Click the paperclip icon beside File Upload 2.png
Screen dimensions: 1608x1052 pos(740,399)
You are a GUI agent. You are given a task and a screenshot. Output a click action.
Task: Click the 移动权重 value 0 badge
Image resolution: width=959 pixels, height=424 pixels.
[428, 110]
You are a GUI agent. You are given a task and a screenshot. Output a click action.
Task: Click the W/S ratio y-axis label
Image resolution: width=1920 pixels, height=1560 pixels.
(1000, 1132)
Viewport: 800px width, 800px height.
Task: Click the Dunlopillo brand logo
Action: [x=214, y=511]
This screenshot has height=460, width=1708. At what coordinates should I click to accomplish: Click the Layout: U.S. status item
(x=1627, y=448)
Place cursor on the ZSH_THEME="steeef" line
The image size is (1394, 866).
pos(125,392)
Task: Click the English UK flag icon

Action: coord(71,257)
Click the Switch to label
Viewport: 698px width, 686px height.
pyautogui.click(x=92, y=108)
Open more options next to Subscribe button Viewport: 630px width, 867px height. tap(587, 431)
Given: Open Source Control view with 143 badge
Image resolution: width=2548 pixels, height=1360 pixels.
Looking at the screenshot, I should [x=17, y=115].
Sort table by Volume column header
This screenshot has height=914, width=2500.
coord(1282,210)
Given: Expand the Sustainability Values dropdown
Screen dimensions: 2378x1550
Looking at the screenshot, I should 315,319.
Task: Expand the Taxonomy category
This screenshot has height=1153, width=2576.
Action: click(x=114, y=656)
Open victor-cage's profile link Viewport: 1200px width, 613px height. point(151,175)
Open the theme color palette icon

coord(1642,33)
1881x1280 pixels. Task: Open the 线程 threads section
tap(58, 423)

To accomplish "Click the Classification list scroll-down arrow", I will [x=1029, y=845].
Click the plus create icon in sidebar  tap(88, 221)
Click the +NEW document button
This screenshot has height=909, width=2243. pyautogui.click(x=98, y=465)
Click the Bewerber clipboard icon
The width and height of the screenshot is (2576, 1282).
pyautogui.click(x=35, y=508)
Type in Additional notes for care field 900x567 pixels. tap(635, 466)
++++++++
> Exercise description: Present every line of the records above as a Markdown table with the columns No. and Line, numbering the rows in order and omitting blank lines.

> Response for this exercise:
| No. | Line |
|---|---|
| 1 | Click the paperclip icon beside File Upload 2.png |
| 2 | Screen dimensions: 1608x1052 pos(740,399) |
| 3 | You are a GUI agent. You are given a task and a screenshot. Output a click action. |
| 4 | Task: Click the 移动权重 value 0 badge |
| 5 | Image resolution: width=959 pixels, height=424 pixels. |
| 6 | [428, 110] |
| 7 | You are a GUI agent. You are given a task and a screenshot. Output a click action. |
| 8 | Task: Click the W/S ratio y-axis label |
| 9 | Image resolution: width=1920 pixels, height=1560 pixels. |
| 10 | (1000, 1132) |
| 11 | Viewport: 800px width, 800px height. |
| 12 | Task: Click the Dunlopillo brand logo |
| 13 | Action: [x=214, y=511] |
| 14 | This screenshot has height=460, width=1708. At what coordinates should I click to accomplish: Click the Layout: U.S. status item |
| 15 | (x=1627, y=448) |
| 16 | Place cursor on the ZSH_THEME="steeef" line |
| 17 | The image size is (1394, 866). |
| 18 | pos(125,392) |
| 19 | Task: Click the English UK flag icon |
| 20 | Action: coord(71,257) |
| 21 | Click the Switch to label |
| 22 | Viewport: 698px width, 686px height. |
| 23 | pyautogui.click(x=92, y=108) |
| 24 | Open more options next to Subscribe button Viewport: 630px width, 867px height. tap(587, 431) |
| 25 | Given: Open Source Control view with 143 badge |
| 26 | Image resolution: width=2548 pixels, height=1360 pixels. |
| 27 | Looking at the screenshot, I should [x=17, y=115]. |
| 28 | Sort table by Volume column header |
| 29 | This screenshot has height=914, width=2500. |
| 30 | coord(1282,210) |
| 31 | Given: Expand the Sustainability Values dropdown |
| 32 | Screen dimensions: 2378x1550 |
| 33 | Looking at the screenshot, I should 315,319. |
| 34 | Task: Expand the Taxonomy category |
| 35 | This screenshot has height=1153, width=2576. |
| 36 | Action: click(x=114, y=656) |
| 37 | Open victor-cage's profile link Viewport: 1200px width, 613px height. point(151,175) |
| 38 | Open the theme color palette icon |
| 39 | coord(1642,33) |
| 40 | 1881x1280 pixels. Task: Open the 线程 threads section |
| 41 | tap(58, 423) |
| 42 | To accomplish "Click the Classification list scroll-down arrow", I will [x=1029, y=845]. |
| 43 | Click the plus create icon in sidebar  tap(88, 221) |
| 44 | Click the +NEW document button |
| 45 | This screenshot has height=909, width=2243. pyautogui.click(x=98, y=465) |
| 46 | Click the Bewerber clipboard icon |
| 47 | The width and height of the screenshot is (2576, 1282). |
| 48 | pyautogui.click(x=35, y=508) |
| 49 | Type in Additional notes for care field 900x567 pixels. tap(635, 466) |